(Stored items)
────────────────────────────────────────

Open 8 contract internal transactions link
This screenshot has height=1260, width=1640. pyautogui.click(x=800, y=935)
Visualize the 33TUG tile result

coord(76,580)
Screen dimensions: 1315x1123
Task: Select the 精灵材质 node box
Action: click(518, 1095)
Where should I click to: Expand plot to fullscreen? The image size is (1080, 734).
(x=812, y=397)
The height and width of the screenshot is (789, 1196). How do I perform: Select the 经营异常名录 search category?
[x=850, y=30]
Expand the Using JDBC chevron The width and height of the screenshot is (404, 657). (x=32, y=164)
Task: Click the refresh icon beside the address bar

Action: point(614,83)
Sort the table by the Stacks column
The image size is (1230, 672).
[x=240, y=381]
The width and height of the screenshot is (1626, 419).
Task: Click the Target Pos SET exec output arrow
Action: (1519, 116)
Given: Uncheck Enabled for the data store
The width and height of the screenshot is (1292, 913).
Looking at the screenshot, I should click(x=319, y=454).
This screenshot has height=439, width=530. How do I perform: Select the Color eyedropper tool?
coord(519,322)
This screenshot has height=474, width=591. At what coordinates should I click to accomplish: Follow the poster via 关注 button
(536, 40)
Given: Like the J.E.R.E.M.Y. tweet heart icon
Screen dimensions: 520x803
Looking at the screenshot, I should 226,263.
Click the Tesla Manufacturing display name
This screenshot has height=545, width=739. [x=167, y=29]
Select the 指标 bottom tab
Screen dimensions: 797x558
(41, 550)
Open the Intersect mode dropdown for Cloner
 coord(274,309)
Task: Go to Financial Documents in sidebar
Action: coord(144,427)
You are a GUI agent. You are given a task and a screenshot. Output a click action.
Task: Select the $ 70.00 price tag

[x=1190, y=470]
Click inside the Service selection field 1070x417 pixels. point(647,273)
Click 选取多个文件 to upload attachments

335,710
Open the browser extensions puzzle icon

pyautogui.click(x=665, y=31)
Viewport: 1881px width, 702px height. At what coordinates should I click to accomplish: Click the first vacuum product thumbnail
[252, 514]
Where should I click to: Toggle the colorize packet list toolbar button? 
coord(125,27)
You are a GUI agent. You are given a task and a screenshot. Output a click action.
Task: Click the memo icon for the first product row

────────────────────────────────────────

TASK OBJECTIVE:
Every line of the data above should be copied exactly.

TASK OUTPUT:
Open 8 contract internal transactions link
This screenshot has height=1260, width=1640. pyautogui.click(x=800, y=935)
Visualize the 33TUG tile result

coord(76,580)
Screen dimensions: 1315x1123
Task: Select the 精灵材质 node box
Action: click(518, 1095)
Where should I click to: Expand plot to fullscreen? The image size is (1080, 734).
(x=812, y=397)
The height and width of the screenshot is (789, 1196). How do I perform: Select the 经营异常名录 search category?
[x=850, y=30]
Expand the Using JDBC chevron The width and height of the screenshot is (404, 657). (x=32, y=164)
Task: Click the refresh icon beside the address bar

Action: point(614,83)
Sort the table by the Stacks column
The image size is (1230, 672).
[x=240, y=381]
The width and height of the screenshot is (1626, 419).
Task: Click the Target Pos SET exec output arrow
Action: (1519, 116)
Given: Uncheck Enabled for the data store
The width and height of the screenshot is (1292, 913).
Looking at the screenshot, I should click(x=319, y=454).
This screenshot has height=439, width=530. How do I perform: Select the Color eyedropper tool?
coord(519,322)
This screenshot has height=474, width=591. At what coordinates should I click to accomplish: Follow the poster via 关注 button
(536, 40)
Given: Like the J.E.R.E.M.Y. tweet heart icon
Screen dimensions: 520x803
Looking at the screenshot, I should 226,263.
Click the Tesla Manufacturing display name
This screenshot has height=545, width=739. [x=167, y=29]
Select the 指标 bottom tab
Screen dimensions: 797x558
(41, 550)
Open the Intersect mode dropdown for Cloner
 coord(274,309)
Task: Go to Financial Documents in sidebar
Action: coord(144,427)
You are a GUI agent. You are given a task and a screenshot. Output a click action.
Task: Select the $ 70.00 price tag

[x=1190, y=470]
Click inside the Service selection field 1070x417 pixels. point(647,273)
Click 选取多个文件 to upload attachments

335,710
Open the browser extensions puzzle icon

pyautogui.click(x=665, y=31)
Viewport: 1881px width, 702px height. At what coordinates should I click to accomplish: Click the first vacuum product thumbnail
[252, 514]
Where should I click to: Toggle the colorize packet list toolbar button? 
coord(125,27)
You are a GUI agent. You are given a task and a screenshot. Output a click action.
Task: Click the memo icon for the first product row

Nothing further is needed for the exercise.